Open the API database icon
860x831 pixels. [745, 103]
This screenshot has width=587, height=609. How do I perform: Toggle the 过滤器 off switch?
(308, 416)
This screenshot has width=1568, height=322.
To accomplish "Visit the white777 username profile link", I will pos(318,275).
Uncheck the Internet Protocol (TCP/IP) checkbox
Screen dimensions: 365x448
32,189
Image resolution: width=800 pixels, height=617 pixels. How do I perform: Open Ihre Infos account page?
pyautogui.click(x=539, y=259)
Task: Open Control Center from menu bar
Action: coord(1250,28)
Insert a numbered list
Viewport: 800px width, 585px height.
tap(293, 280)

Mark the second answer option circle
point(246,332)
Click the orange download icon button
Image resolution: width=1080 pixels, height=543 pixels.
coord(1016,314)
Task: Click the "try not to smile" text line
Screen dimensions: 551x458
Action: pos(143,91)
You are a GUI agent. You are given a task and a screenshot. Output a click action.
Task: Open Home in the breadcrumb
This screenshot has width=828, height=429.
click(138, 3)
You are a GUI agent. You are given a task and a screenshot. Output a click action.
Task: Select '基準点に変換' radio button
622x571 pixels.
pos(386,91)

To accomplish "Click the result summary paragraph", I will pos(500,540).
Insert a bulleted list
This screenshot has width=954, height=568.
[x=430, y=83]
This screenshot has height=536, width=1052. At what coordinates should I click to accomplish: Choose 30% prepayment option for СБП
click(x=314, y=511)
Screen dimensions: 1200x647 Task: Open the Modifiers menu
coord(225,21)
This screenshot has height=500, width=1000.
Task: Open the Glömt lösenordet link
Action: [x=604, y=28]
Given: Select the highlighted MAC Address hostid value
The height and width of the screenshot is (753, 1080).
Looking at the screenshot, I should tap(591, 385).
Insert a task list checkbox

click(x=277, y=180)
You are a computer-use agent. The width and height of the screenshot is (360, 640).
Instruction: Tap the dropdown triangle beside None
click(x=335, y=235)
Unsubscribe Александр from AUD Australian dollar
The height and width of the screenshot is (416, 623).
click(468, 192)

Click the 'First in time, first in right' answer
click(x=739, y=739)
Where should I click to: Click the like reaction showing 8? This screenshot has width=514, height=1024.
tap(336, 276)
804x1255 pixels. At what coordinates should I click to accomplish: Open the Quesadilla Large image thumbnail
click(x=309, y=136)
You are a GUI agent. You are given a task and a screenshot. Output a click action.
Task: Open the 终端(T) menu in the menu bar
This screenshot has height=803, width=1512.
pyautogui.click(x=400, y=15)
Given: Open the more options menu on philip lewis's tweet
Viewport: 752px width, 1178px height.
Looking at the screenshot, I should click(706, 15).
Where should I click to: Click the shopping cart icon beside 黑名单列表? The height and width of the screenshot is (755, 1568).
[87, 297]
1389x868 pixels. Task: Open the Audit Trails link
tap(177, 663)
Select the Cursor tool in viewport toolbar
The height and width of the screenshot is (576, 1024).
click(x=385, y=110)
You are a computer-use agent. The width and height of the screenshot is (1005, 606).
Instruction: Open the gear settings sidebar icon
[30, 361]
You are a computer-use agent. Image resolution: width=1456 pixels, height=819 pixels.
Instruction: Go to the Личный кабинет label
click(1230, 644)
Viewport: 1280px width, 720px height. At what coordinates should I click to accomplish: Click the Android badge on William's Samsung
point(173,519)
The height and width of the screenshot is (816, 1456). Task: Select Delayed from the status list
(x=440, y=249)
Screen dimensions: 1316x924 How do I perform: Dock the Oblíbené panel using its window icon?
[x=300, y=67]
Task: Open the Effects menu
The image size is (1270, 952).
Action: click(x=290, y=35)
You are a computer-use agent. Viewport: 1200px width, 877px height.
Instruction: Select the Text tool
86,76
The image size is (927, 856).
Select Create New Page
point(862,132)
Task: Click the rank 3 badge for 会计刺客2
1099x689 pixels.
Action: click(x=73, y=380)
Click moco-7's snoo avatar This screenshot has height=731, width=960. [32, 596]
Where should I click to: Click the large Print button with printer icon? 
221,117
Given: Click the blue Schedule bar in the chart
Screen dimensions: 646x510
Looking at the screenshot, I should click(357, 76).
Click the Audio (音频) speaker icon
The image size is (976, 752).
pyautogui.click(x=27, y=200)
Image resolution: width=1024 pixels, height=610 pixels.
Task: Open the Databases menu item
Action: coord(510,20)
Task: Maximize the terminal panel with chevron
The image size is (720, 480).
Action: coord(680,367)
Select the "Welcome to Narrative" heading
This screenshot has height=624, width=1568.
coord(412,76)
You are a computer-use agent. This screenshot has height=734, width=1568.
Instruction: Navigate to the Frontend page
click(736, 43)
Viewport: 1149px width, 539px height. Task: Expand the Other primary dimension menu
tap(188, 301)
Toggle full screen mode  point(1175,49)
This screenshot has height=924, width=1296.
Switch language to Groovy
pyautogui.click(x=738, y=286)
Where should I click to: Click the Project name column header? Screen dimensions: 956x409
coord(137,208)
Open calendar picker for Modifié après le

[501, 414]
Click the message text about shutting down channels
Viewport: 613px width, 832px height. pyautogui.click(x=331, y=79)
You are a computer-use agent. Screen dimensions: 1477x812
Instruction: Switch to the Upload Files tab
_ _ _ _ _ _ _
- **Task objective**
Please set down the entire material above exactly as presented.

- **Result of this exercise**
Open the API database icon
860x831 pixels. [745, 103]
This screenshot has width=587, height=609. How do I perform: Toggle the 过滤器 off switch?
(308, 416)
This screenshot has width=1568, height=322.
To accomplish "Visit the white777 username profile link", I will pos(318,275).
Uncheck the Internet Protocol (TCP/IP) checkbox
Screen dimensions: 365x448
32,189
Image resolution: width=800 pixels, height=617 pixels. How do I perform: Open Ihre Infos account page?
pyautogui.click(x=539, y=259)
Task: Open Control Center from menu bar
Action: coord(1250,28)
Insert a numbered list
Viewport: 800px width, 585px height.
tap(293, 280)

Mark the second answer option circle
point(246,332)
Click the orange download icon button
Image resolution: width=1080 pixels, height=543 pixels.
coord(1016,314)
Task: Click the "try not to smile" text line
Screen dimensions: 551x458
Action: pos(143,91)
You are a GUI agent. You are given a task and a screenshot. Output a click action.
Task: Open Home in the breadcrumb
This screenshot has width=828, height=429.
click(138, 3)
You are a GUI agent. You are given a task and a screenshot. Output a click action.
Task: Select '基準点に変換' radio button
622x571 pixels.
pos(386,91)

To accomplish "Click the result summary paragraph", I will pos(500,540).
Insert a bulleted list
This screenshot has width=954, height=568.
[x=430, y=83]
This screenshot has height=536, width=1052. At what coordinates should I click to accomplish: Choose 30% prepayment option for СБП
click(x=314, y=511)
Screen dimensions: 1200x647 Task: Open the Modifiers menu
coord(225,21)
This screenshot has height=500, width=1000.
Task: Open the Glömt lösenordet link
Action: [x=604, y=28]
Given: Select the highlighted MAC Address hostid value
The height and width of the screenshot is (753, 1080).
Looking at the screenshot, I should tap(591, 385).
Insert a task list checkbox

click(x=277, y=180)
You are a computer-use agent. The width and height of the screenshot is (360, 640).
Instruction: Tap the dropdown triangle beside None
click(x=335, y=235)
Unsubscribe Александр from AUD Australian dollar
The height and width of the screenshot is (416, 623).
click(468, 192)

Click the 'First in time, first in right' answer
click(x=739, y=739)
Where should I click to: Click the like reaction showing 8? This screenshot has width=514, height=1024.
tap(336, 276)
804x1255 pixels. At what coordinates should I click to accomplish: Open the Quesadilla Large image thumbnail
click(x=309, y=136)
You are a GUI agent. You are given a task and a screenshot. Output a click action.
Task: Open the 终端(T) menu in the menu bar
This screenshot has height=803, width=1512.
pyautogui.click(x=400, y=15)
Given: Open the more options menu on philip lewis's tweet
Viewport: 752px width, 1178px height.
Looking at the screenshot, I should click(706, 15).
Where should I click to: Click the shopping cart icon beside 黑名单列表? The height and width of the screenshot is (755, 1568).
[87, 297]
1389x868 pixels. Task: Open the Audit Trails link
tap(177, 663)
Select the Cursor tool in viewport toolbar
The height and width of the screenshot is (576, 1024).
click(x=385, y=110)
You are a computer-use agent. The width and height of the screenshot is (1005, 606).
Instruction: Open the gear settings sidebar icon
[30, 361]
You are a computer-use agent. Image resolution: width=1456 pixels, height=819 pixels.
Instruction: Go to the Личный кабинет label
click(1230, 644)
Viewport: 1280px width, 720px height. At what coordinates should I click to accomplish: Click the Android badge on William's Samsung
point(173,519)
The height and width of the screenshot is (816, 1456). Task: Select Delayed from the status list
(x=440, y=249)
Screen dimensions: 1316x924 How do I perform: Dock the Oblíbené panel using its window icon?
[x=300, y=67]
Task: Open the Effects menu
The image size is (1270, 952).
Action: click(x=290, y=35)
You are a computer-use agent. Viewport: 1200px width, 877px height.
Instruction: Select the Text tool
86,76
The image size is (927, 856).
Select Create New Page
point(862,132)
Task: Click the rank 3 badge for 会计刺客2
1099x689 pixels.
Action: click(x=73, y=380)
Click moco-7's snoo avatar This screenshot has height=731, width=960. [32, 596]
Where should I click to: Click the large Print button with printer icon? 
221,117
Given: Click the blue Schedule bar in the chart
Screen dimensions: 646x510
Looking at the screenshot, I should click(357, 76).
Click the Audio (音频) speaker icon
The image size is (976, 752).
pyautogui.click(x=27, y=200)
Image resolution: width=1024 pixels, height=610 pixels.
Task: Open the Databases menu item
Action: coord(510,20)
Task: Maximize the terminal panel with chevron
The image size is (720, 480).
Action: coord(680,367)
Select the "Welcome to Narrative" heading
This screenshot has height=624, width=1568.
coord(412,76)
You are a computer-use agent. This screenshot has height=734, width=1568.
Instruction: Navigate to the Frontend page
click(736, 43)
Viewport: 1149px width, 539px height. Task: Expand the Other primary dimension menu
tap(188, 301)
Toggle full screen mode  point(1175,49)
This screenshot has height=924, width=1296.
Switch language to Groovy
pyautogui.click(x=738, y=286)
Where should I click to: Click the Project name column header? Screen dimensions: 956x409
coord(137,208)
Open calendar picker for Modifié après le

[501, 414]
Click the message text about shutting down channels
Viewport: 613px width, 832px height. pyautogui.click(x=331, y=79)
You are a computer-use agent. Screen dimensions: 1477x812
Instruction: Switch to the Upload Files tab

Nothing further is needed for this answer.